Why all practitioners should understand the principle and technique of anchoring


It's not a question of whether we use anchoring or not, but how we use it, because it happens absolutely all the time.

I’ve occasionally seen a kind of disconnect in thinking whereby a practitioner may feel that a technique is or should be a sort of standalone panacea for all kinds of therapeutic ills. But what they’re forgetting, and what interests me, are the principles of human experience that lie behind therapeutic techniques.

A technique is only as effective as the human emotional or psychological principles it rests upon.

If those principles are sound, then the techniques formed around those principles will be effective. So, for example, the Rewind Technique is effective for phobias and trauma because it mirrors the way the brain naturally detraumatizes itself.

Once we understand the principles of psychology, then we can even form our own techniques – as long as they, too, are generated from real human patterns of psychological experience.

If, on the other hand, a technique is formed around a complicated theory, based not on observation or research but on fantasy or incomplete understanding, then the psychotherapeutic techniques may be as effective as a chocolate fireguard.

Of course, a practitioner may use techniques that don’t mirror pre-existing patterns of human experience and still find that their client improves. But we should remember that in such cases it may well be that the catalyst for improvement was simply the expectation of improvement – the basic human principle of hope.

If the practitioner doesn’t understand this, they may be less effective than they could otherwise be. If we just see techniques without seeing principles first, we can find it hard to see how our clients’ problems formed and how best to treat them.

Anyway, quite recently, on our monthly live Q&A call for those attending our online courses, we had a great question concerning the technique of anchoring, which of course is based on the universal human principle of pattern matching.

You can read the transcript of my answer below, or follow the link at the bottom of the page to listen to the recording.

Practitioner question

Hi Mark & Joe,

I am curious to know your thoughts on the effectiveness of ‘anchoring’. I understand that it is based on the work of Pavlov and the technique is basically pairing physical touch with a positive feeling. However, scientific tests have shown its effect to be one of placebo and very short-lived. Obviously any technique has its limitations, but I am interested to know if you have had any feedback from clients on the benefits of anchoring.

Mark’s answer

Thank you for the question.

Well, any technique that works will only work if it is based on pre-existing psychological patterns.

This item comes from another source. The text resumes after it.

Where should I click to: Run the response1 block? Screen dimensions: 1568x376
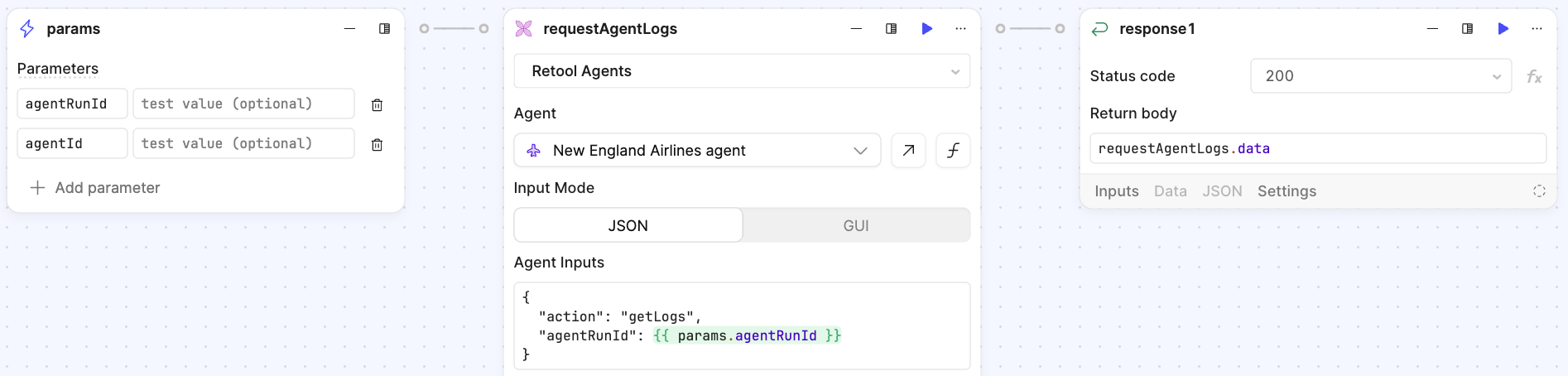(x=1503, y=29)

This is why we say that hypnosis happens anyway, regardless of the presence or otherwise of a hypnotherapist. Placebo plays a role, as it did even with Pavlov’s dogs. Not a conscious expectation, but an unconscious one.

So the psychological and physical principle that anchoring attaches itself to is pattern matching, which can be extremely powerful – so it makes sense to form a technique, or in fact many techniques, around this basic human principle of experience.

Now, all psychotherapists will use anchoring, often without knowing it. Their very therapy room may become an anchor to feel a certain way. A client once told me they had spent years going to a therapist who made them cry by suggesting they think about all the painful events in their life over and over. This therapist was, in a sense, hypnotically regressing this client to past pain – although I’m sure the counsellor in question would have sincerely denied they were applying hypnosis (because of a lack of understanding of hypnosis!).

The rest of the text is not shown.